Once construction begins, the GC operates a project controls function that tracks schedule progress against the baseline, monitors subcontractor productivity, and flags potential cost overruns before they materialize. Subcontractor management is a central component: the GC issues scoped subcontracts, conducts pre-activity meetings, reviews submittals and shop drawings against the contract documents, and coordinates sequencing so that mechanical, electrical, and plumbing trades do not conflict with structural or architectural work.

Change order management is a parallel ongoing function. The GC must identify any owner-directed change, differing site condition, or design revision that alters scope, cost, or schedule, then process a formal change order before the work proceeds. Failure to follow this sequence can compromise the GC's right to additional compensation under the contract.

Financial reporting typically runs on a monthly application-for-payment cycle. The GC prepares a schedule of values at contract award and submits monthly pay applications against that schedule, with retainage — commonly 5 to 10 percent of each payment, as specified in the contract — held by the owner until substantial completion. The AIA G702 and G703 forms are the most widely used instruments for this purpose (AIA Contract Documents).

Common scenarios

Residential new construction: On a single-family or multi-family residential project, the GC coordinates framing, mechanical-electrical-plumbing (MEP) rough-in, insulation, and finish trades in a tightly sequenced schedule. Permit inspections at each phase gate — foundation, framing, MEP rough-in, and final — require the GC to schedule inspections and ensure all work is accessible and complete before the inspector arrives. Licensing obligations in residential work differ by state; general contractor licensing requirements by state affect which permits the GC can pull independently.

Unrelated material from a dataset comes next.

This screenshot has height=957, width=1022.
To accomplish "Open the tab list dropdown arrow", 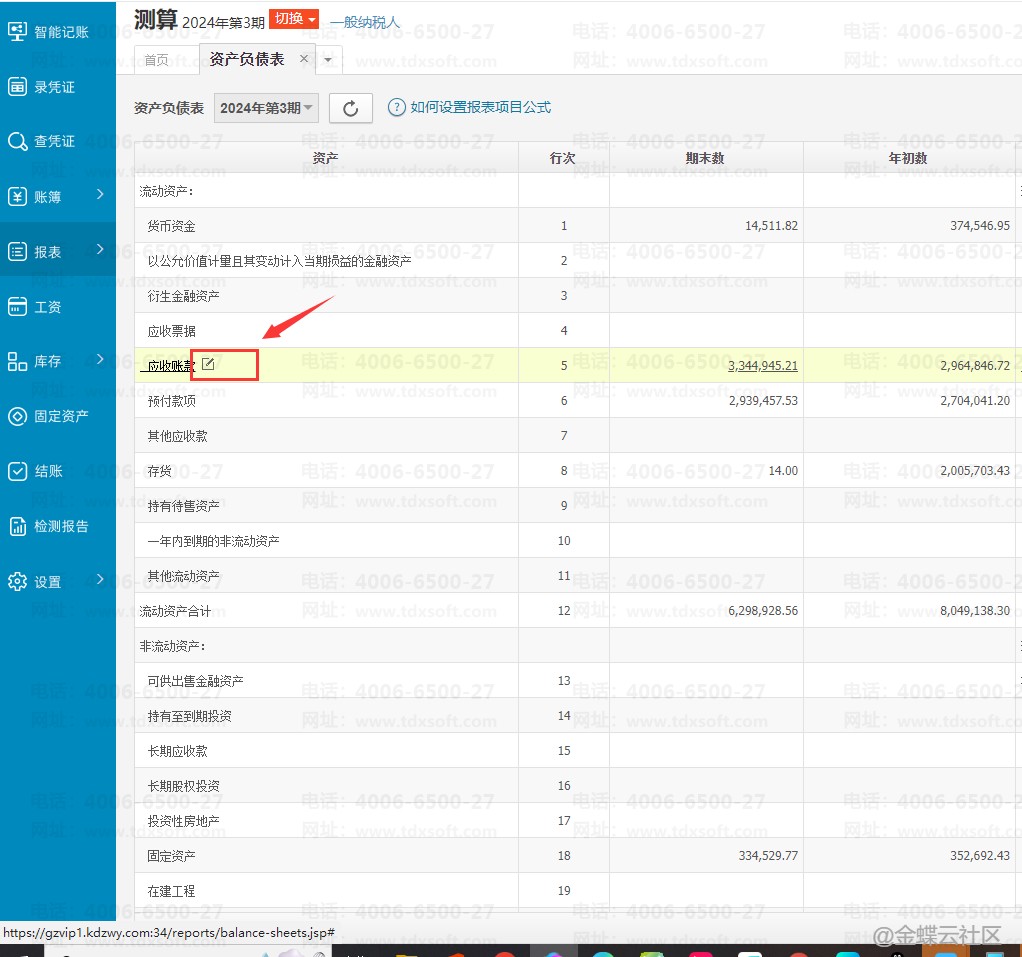I will pos(328,60).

Commercial tenant improvement: A tenant improvement (TI) project inside an occupied building adds coordination complexity. The GC must phase work around active tenants, coordinate building management system shutdowns with the property manager, and comply with the base building's fire and life safety requirements. Tenant improvement project management often requires working outside normal business hours, which affects labor cost and scheduling logic.

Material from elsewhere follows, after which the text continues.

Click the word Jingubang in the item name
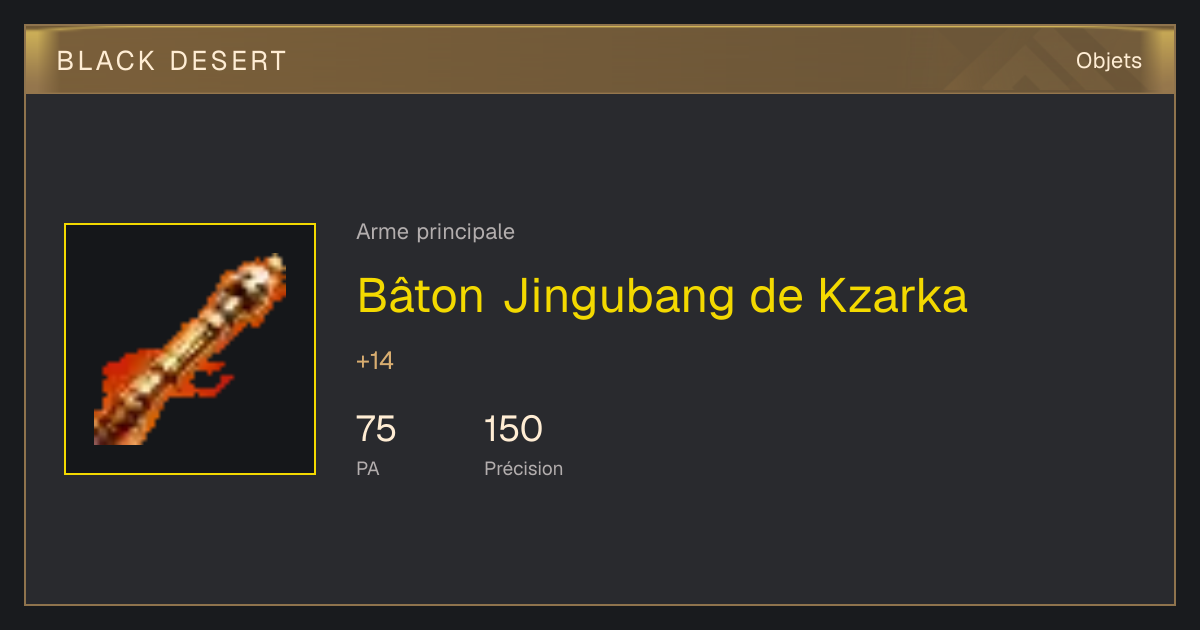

Public sector construction: On federally funded or state-funded public projects, the GC faces prevailing wage requirements under the Davis-Bacon Act (40 U.S.C. § 3141 et seq.) and may be subject to certified payroll reporting, disadvantaged business enterprise (DBE) participation requirements, and buy-American provisions that have no parallel in private sector work.

Decision boundaries

The clearest boundary in GC project management is the line between the GC's means-and-methods authority and the design professional's authority over design intent. The GC decides how work is performed; the architect or engineer of record decides what must be achieved. When field conditions require a departure from the drawings, the GC must reach out for information (RFI) or a proposed change and obtain written design team approval before proceeding — acting unilaterally exposes the GC to defect liability.

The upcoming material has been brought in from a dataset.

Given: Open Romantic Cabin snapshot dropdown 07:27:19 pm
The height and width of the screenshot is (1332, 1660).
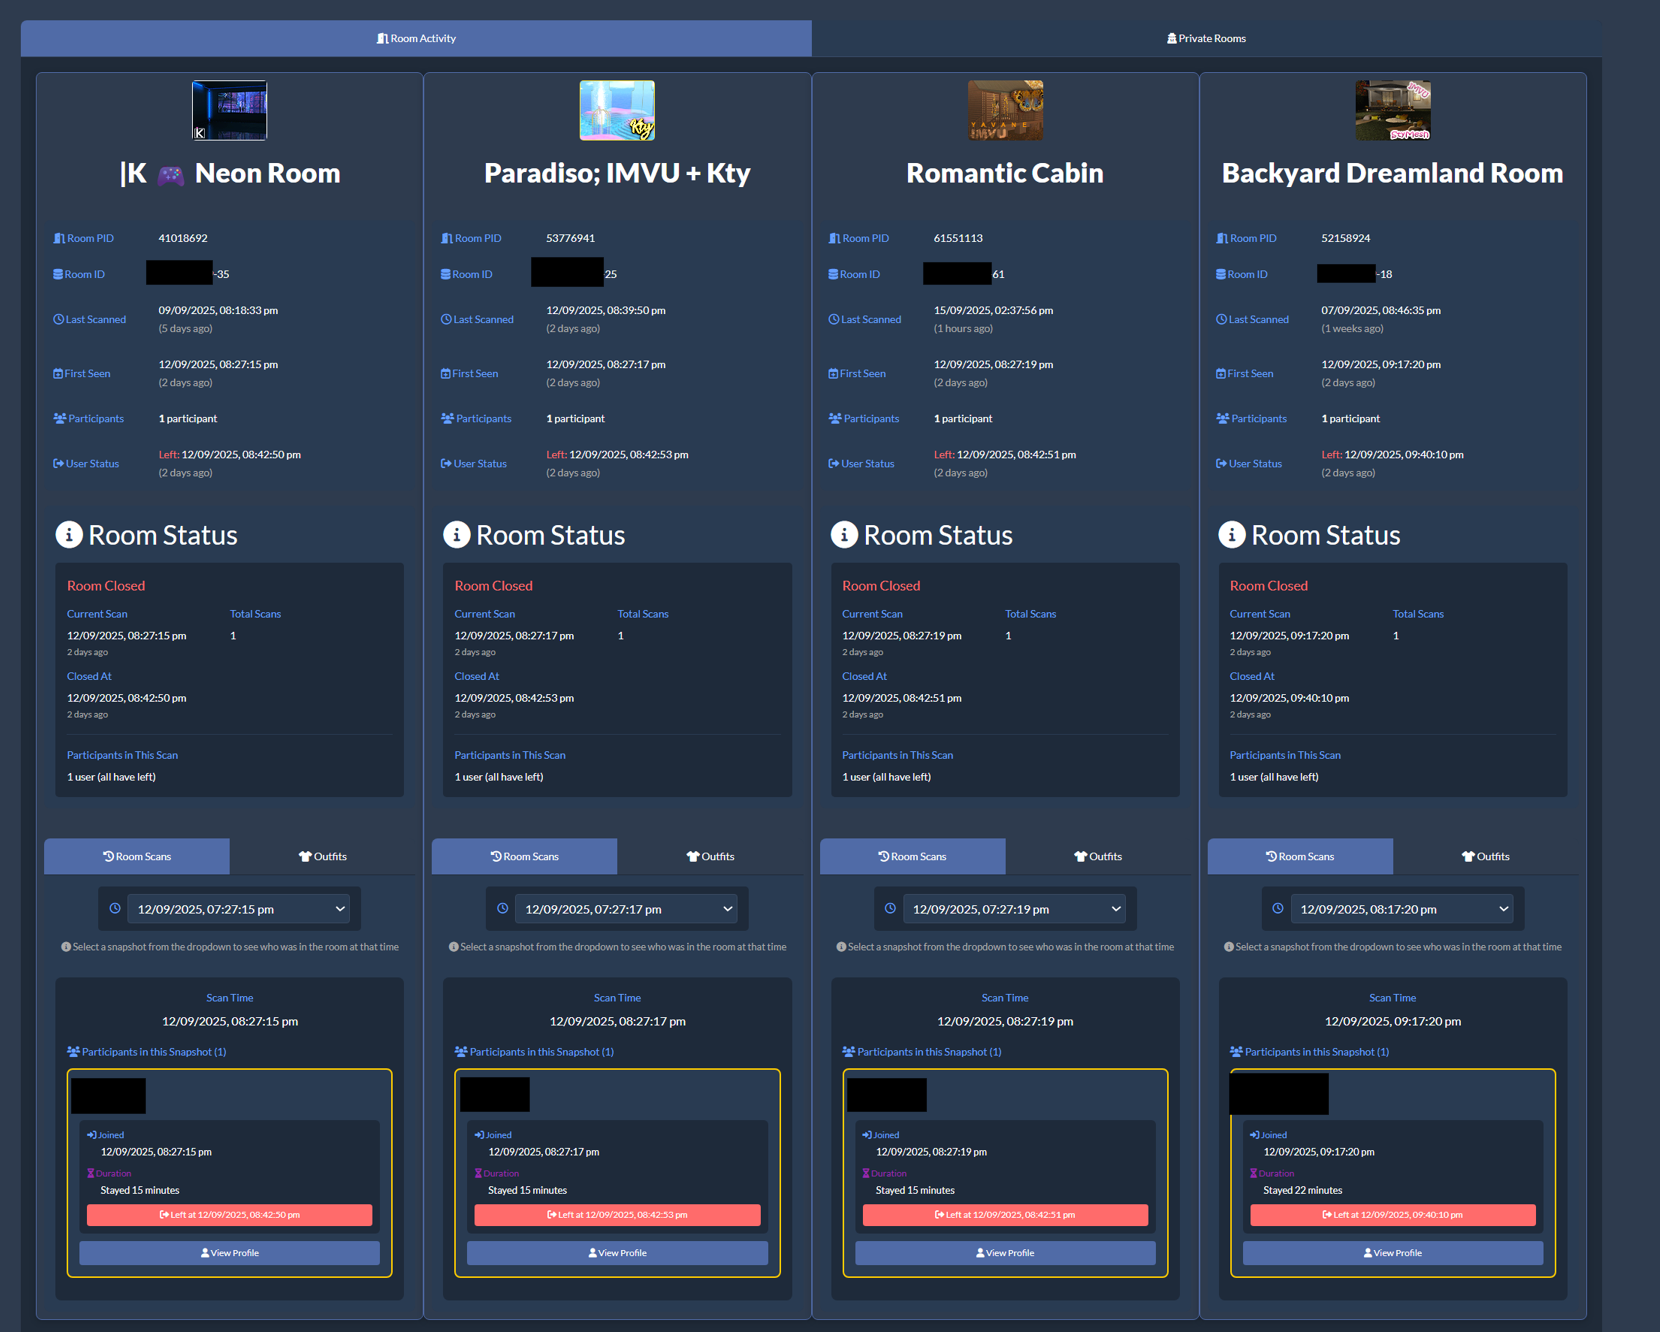Looking at the screenshot, I should [1015, 909].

A second critical boundary separates GC management responsibilities from subcontractor employer responsibilities. OSHA's multi-employer citation policy (CPL 02-00-124) allows the agency to cite the GC as the controlling employer even for hazards created by a subcontractor's employees, but day-to-day workforce supervision, payroll, and benefits remain the subcontractor's employer obligations. The GC monitors and enforces the site safety program; the subcontractor employs and directs its own workers.

A third boundary involves general contractor scope of work documentation: items not expressly included in the contract documents or the GC's scope of work are excluded from the base contract price. Work outside that scope requires a formal change order and owner authorization before execution.